▶ _AVAILABLE DATA_

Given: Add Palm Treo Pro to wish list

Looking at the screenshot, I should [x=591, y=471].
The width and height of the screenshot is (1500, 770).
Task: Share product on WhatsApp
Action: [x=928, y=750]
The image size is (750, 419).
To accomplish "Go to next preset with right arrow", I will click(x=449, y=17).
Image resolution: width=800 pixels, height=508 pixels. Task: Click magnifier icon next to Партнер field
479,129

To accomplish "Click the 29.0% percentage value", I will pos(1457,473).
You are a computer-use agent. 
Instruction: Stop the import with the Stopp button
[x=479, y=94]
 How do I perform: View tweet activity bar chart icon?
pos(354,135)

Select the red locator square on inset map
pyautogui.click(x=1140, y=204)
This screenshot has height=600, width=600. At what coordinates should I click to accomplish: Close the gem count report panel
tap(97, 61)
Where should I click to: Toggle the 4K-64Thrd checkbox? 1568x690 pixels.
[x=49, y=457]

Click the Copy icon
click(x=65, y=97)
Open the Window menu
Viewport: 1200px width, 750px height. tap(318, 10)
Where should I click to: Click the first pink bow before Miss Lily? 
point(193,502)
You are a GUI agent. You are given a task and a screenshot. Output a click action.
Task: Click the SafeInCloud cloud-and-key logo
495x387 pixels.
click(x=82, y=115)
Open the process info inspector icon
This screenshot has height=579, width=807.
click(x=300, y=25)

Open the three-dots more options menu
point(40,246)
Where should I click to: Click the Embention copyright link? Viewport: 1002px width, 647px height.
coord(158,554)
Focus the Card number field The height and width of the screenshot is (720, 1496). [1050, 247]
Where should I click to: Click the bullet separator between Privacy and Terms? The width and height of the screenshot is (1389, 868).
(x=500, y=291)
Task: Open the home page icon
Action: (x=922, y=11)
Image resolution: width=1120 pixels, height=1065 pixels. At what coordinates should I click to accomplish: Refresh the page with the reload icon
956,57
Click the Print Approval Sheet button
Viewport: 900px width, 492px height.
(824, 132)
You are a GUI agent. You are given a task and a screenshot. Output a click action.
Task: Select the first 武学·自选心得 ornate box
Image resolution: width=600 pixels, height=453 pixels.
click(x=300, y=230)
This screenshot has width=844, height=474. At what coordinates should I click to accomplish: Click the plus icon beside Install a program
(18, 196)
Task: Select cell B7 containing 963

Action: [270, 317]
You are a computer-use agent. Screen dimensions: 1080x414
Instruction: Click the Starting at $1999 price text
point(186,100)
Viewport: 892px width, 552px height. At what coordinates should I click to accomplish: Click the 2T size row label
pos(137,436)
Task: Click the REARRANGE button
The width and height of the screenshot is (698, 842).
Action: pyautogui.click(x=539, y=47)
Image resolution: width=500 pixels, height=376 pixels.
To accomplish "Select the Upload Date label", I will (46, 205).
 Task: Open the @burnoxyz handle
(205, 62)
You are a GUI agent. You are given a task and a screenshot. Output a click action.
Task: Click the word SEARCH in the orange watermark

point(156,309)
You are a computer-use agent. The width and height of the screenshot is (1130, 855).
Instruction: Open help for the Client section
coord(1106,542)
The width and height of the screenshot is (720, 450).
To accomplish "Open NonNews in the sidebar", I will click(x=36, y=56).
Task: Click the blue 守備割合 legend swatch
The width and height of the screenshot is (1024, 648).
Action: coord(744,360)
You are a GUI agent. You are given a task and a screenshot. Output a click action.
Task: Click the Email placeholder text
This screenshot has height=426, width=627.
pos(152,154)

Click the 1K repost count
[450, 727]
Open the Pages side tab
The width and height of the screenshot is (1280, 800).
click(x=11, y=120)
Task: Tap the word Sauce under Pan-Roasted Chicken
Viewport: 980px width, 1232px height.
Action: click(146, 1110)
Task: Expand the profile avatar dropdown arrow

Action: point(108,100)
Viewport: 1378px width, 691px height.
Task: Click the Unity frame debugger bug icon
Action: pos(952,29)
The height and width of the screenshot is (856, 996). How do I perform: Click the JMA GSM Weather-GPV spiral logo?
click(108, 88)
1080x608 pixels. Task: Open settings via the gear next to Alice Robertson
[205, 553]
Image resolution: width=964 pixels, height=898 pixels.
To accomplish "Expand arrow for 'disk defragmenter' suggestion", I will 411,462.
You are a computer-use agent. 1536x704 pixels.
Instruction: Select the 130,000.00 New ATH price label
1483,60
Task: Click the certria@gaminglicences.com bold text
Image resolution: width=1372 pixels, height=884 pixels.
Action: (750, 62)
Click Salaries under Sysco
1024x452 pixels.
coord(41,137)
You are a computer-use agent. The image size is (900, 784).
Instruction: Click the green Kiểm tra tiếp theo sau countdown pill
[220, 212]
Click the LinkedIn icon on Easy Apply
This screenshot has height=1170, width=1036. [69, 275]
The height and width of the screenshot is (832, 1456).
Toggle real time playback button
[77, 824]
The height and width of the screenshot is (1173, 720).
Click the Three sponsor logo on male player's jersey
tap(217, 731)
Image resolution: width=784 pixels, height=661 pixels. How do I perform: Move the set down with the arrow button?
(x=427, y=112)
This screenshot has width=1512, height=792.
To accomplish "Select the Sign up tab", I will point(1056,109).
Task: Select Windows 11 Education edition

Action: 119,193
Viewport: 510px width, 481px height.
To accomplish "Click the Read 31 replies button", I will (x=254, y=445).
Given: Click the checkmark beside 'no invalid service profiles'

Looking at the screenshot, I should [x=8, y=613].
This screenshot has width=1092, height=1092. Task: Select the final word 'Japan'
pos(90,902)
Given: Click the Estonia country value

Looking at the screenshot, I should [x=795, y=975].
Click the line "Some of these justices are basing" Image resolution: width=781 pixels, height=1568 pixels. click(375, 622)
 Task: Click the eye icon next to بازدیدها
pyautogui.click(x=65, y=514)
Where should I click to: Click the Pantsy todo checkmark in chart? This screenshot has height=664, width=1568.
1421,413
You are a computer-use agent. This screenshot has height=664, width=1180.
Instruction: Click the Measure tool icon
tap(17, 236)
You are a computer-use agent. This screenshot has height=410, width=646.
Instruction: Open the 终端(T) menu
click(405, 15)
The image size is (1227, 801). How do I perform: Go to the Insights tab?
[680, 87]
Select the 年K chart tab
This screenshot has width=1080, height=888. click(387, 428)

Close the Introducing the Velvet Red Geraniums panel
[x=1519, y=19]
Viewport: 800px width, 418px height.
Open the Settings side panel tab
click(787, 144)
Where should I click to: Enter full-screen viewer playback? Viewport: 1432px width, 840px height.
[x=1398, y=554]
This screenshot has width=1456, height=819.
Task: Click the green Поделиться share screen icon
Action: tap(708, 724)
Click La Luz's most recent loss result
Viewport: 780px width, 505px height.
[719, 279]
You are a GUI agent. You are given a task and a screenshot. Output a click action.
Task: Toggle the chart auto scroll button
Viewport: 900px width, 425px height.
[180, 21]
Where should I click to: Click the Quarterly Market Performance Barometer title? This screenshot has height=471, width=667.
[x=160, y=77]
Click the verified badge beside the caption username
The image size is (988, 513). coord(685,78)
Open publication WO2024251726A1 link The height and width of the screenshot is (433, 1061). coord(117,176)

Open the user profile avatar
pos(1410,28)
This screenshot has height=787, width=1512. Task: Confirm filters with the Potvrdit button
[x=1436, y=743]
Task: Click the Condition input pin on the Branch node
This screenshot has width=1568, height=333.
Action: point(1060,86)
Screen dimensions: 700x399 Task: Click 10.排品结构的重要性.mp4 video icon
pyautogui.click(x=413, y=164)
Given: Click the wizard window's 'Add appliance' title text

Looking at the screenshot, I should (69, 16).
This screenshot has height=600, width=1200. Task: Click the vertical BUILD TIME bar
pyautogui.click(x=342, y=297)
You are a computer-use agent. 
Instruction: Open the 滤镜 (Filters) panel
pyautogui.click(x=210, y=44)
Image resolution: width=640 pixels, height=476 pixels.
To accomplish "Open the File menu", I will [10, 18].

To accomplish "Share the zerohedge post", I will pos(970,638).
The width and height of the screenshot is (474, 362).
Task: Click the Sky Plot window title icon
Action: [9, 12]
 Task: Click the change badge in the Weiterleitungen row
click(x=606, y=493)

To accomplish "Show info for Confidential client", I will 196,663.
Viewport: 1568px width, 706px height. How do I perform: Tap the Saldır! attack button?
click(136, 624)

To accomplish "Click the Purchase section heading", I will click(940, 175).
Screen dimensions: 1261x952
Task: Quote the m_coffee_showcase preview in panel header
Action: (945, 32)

▶ _WORK TO COMPLETE_
Copy each line of the preceding material that contains "under".

▶ _TASK RESPONSE_
Task: Tap the word Sauce under Pan-Roasted Chicken
Click Salaries under Sysco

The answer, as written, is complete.